These winning attributes were on display when Roku reported blowout second-quarter numbers last week .
The report comprised ~40% active account growth (which was above expectations), ~70% aggregate streaming hours growth (above expectations), 25%-plus average revenue per user growth (above expectations), ~60% revenue growth (above expectations), and 55%-plus adjusted EBITDA growth (also above expectations). Management also issued an above-consensus third quarter and full-year 2019 guide.
Even further, Roku reported the strong numbers only a few weeks after Netflix (NASDAQ: NFLX ) reported an awful quarter. In other words, the whole "Roku is winning only because Netflix is winning" thesis got thrown out the window.
Instead, Roku is standing on its own two feet and is winning because this company is transforming into the cable box of the streaming TV world.
All in all, it was a great report which underscored the stock's secular bull thesis. In response, the stock soared. As of this writing, ROKU trades hands at about $13o, up nearly 35% from the Q2 print and up 340% year-to-date.
Despite all that great news, this long-time bull (I really started pounding on the table to buy ROKU stock back in late 2018 / early 2019 ) is starting to take profits. Here's why.
The Valuation Is Stretched
I've been doing some trimming in ROKU in August because at current levels, the stock's valuation is too stretched relative to the fundamentals.
The bull thesis on ROKU stock is simple. Roku is turning into the cable box of the streaming world. That means two things. A bunch of subscription sharing dollars, and a bunch of streaming TV ad dollars. Roku is already racking up both of those.
They will continue to do so over the next several years as: 1) more and more consumers migrate to the streaming channel, and 2) more and more ad dollars flow from linear to streaming TV.

_COLLECTED MATERIAL_.
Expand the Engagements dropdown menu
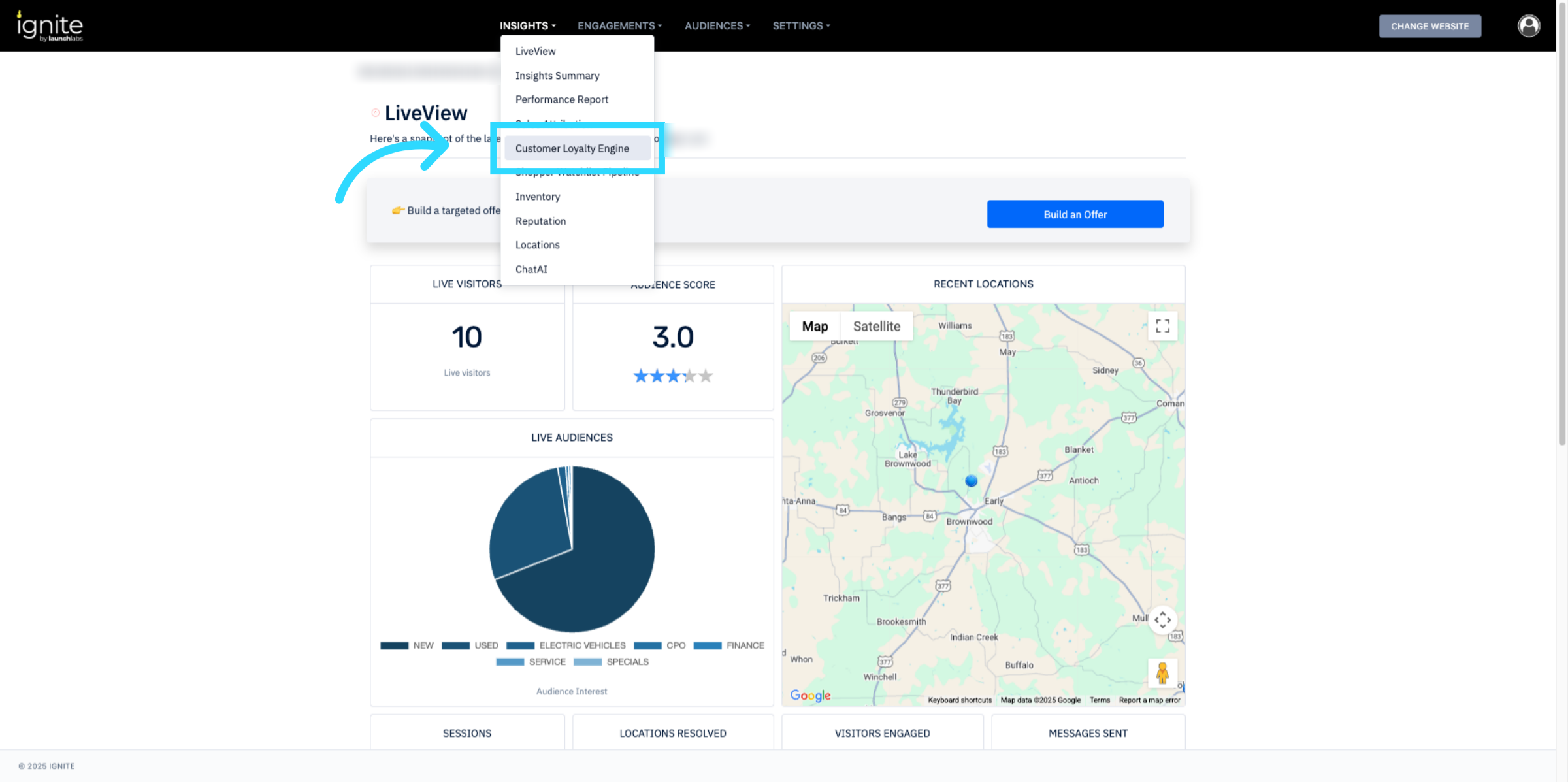Screen dimensions: 1568x782 619,26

_AIM_. Can you copy the passage from the Roku stock piece starting with "Instead, Roku is" and going on through "up 340% year-to-date."? The lines above were taken from a separate source.

_TASK ANSWER_.
Instead, Roku is standing on its own two feet and is winning because this company is transforming into the cable box of the streaming TV world.
All in all, it was a great report which underscored the stock's secular bull thesis. In response, the stock soared. As of this writing, ROKU trades hands at about $13o, up nearly 35% from the Q2 print and up 340% year-to-date.